Oh, but we are not just any run of the mill freaks in any o'l box, but we're your freaks in your blog. And that is enough to keep these freaks happy. :-)

secret agent woman said...

I refused to learn to use a computer in college because I didn't see the need. Ha!

for a different kind of girl said...

Lady, that is some far better Photoshopping than I could ever pull off...and I've taken classes. That's right. PLURAL!!

Hilary said...

I resisted it for a while too.. and played trivia in IRC (still do occasionally) and wondered what I could possibly blog about... it seems this is a common thing at which to look back and snort. :)

Commander Zaius said...

All those C prompts and crap looked like abstract things with no bearing on reality...

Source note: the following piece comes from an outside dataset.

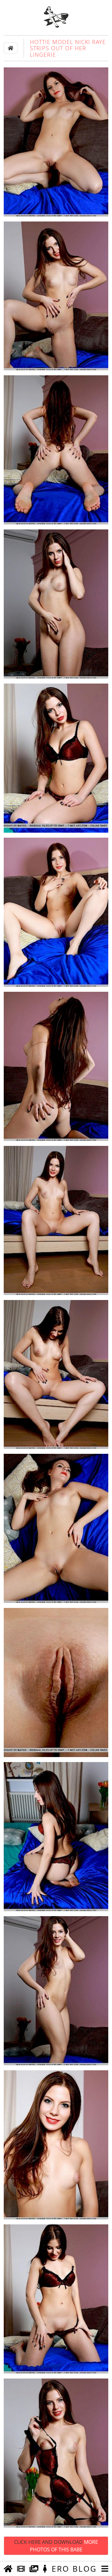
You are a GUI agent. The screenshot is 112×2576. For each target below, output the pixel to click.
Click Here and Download (56, 2546)
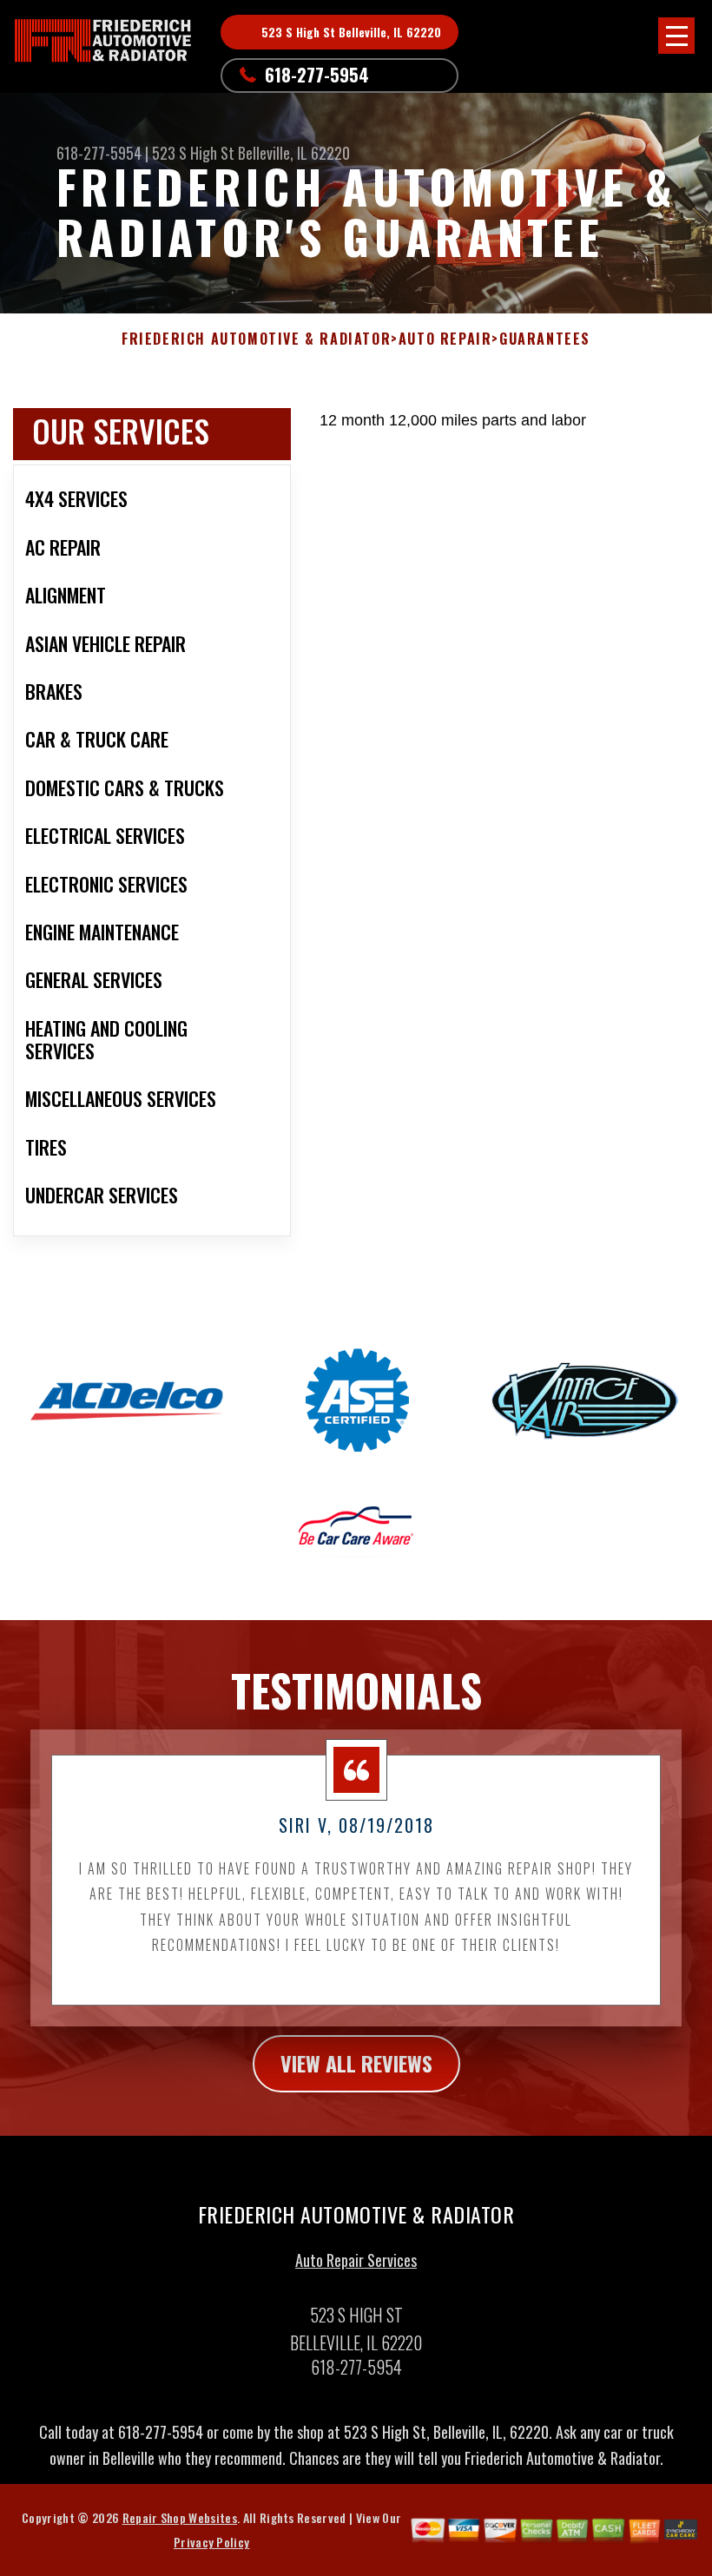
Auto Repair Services (356, 2260)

And Bill Gates is still laughing his way to the bank.

Craver Vii said...

Australian etymology. Who'd a thunk?

Cricket said...

Yep. I'm with you. (I believe we're the same age, give or take a month.) I loathed learning Basic and Pascal. Of course, it wasn't that I didn't see the point of computers, I just figured I'd rather wait 'til they could speak English.

Remember all the work it took to write a program that would alphabetize a list? Ugh. I had a feeling that the good stuff was right around the corner. Or at least stuff that didn't demand so much effort from me for so little reward.

I still don't see the point of constant upgrades, though. If it ain't broke....

Logophile said...

FITB!!

:p
As the default technophile in this household my history is somewhat different, but interwoven here and there.

Pretty lady please for top chat?
hee hee
Blogworld has it's challenges but they are somewhat more mannerly, typically.

Unknown said...

Resistance was SO futile.

And, once embraced, hasn't technology been just the passport--to teach and reach people all across the world with your posts?

~Tim said...

FITB - I resemble that remark! Wonderful post and I enjoyed Eddie too.

snowelf said...

I swore I would never blog. NEVER! Why would I put my life on line? Especially my personal private life for God and everyone to see? That sounded ridiculous.

Then, in my safe place where I wrote with my friends about the struggles of single parenting and dating, some uber judgemental religious lady had started chastising single mothers for wanting to get laid.

So I left that board and I read one of the other mom's blogs. And then another. And they made me laugh. And I made some of the best friends ever. And I was hooked ever since.